The U.S. Department of Homeland Security has also realized the potential efficiency and cost-effectiveness drones can offer community search and rescue efforts and have helped groups decide on which drones to purchase through the First Responder Robotic Operations System Test (FRROST) program. This program allows teams to test drones under real-world conditions with simulated scenarios, thereby helping them to choose a drone that makes the most sense for their budgets and projected drone use. Drones have been used with such success in the past few years that drone service providers and first responder drone experts have started to conduct missing people training scenarios and can even be hired to locate injured persons in complicated search and rescue scenarios.

Given the utility, expanded use, reduced cost, and life-saving capabilities of drones in SAR scenarios, they have been the subject of new research focused on their potential to expand and perhaps even reshape the way in which search and rescue is carried out. In one study using twenty simulated SAR operations, traditional SAR foot patrol was compared to a drone technique in finding a missing person. They found that drones were superior with a total median search area nearly three times greater than traditional foot patrol and a median time to arrival at the simulated missing person of less than nine minutes compared to nearly an hour clocked by foot patrol. A 2019 study found that the simultaneous use of three drones was able to find a target over twice as fast compared to when a single drone was deployed in one SAR mission. Newer prototype drone software is attempting to test how well drones can locate missing persons in heavily forested areas: in seventeen field experiments in forested areas, researchers found that onboard thermal image processing and adaptive drone flight paths shortened mission search times and reliably found missing persons in dense coverage.

A case report from 2017 posited that because drones are equipped with recording devices they could also be used for debriefings and provider education regarding recorded rescue missions. It is even possible that larger drones could be used to deliver life-saving equipment such as automated external defibrillators or tourniquet materials to SAR crews otherwise outside the reach of land vehicles.

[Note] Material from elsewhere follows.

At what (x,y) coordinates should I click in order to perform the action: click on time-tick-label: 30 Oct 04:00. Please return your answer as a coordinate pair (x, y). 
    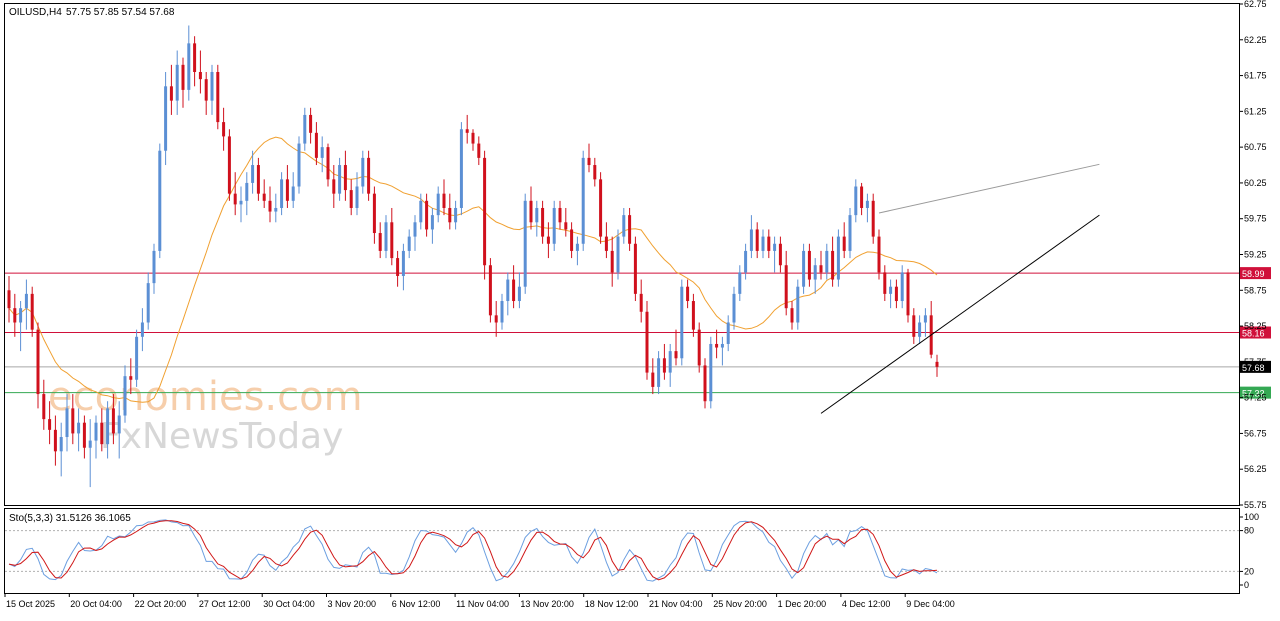
    Looking at the image, I should click on (289, 604).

Despite these exciting new implications for drones, the limitations of their expanded use must be considered. Drones are classified under the Federal Aviation Administration which has installed strict requirements and regulations for their use and certifications for flying in the US. Additionally, because drones may be used near manned aircrafts, SAR coordination with local aviation centers may be necessary to reduce interference. On top of that, drones equipped with cameras and transmitters are limited by their power source and may have only a short duration of flight time. These challenges will continue to limit the scope of drones in the near future but with the increasing advances in this technology and continued funding and partnership amongst local agencies their potential is only growing. Ongoing research into creative applications of drone technology will be vital in continuing to yield the cost- and life-saving benefits of this new frontier in SAR.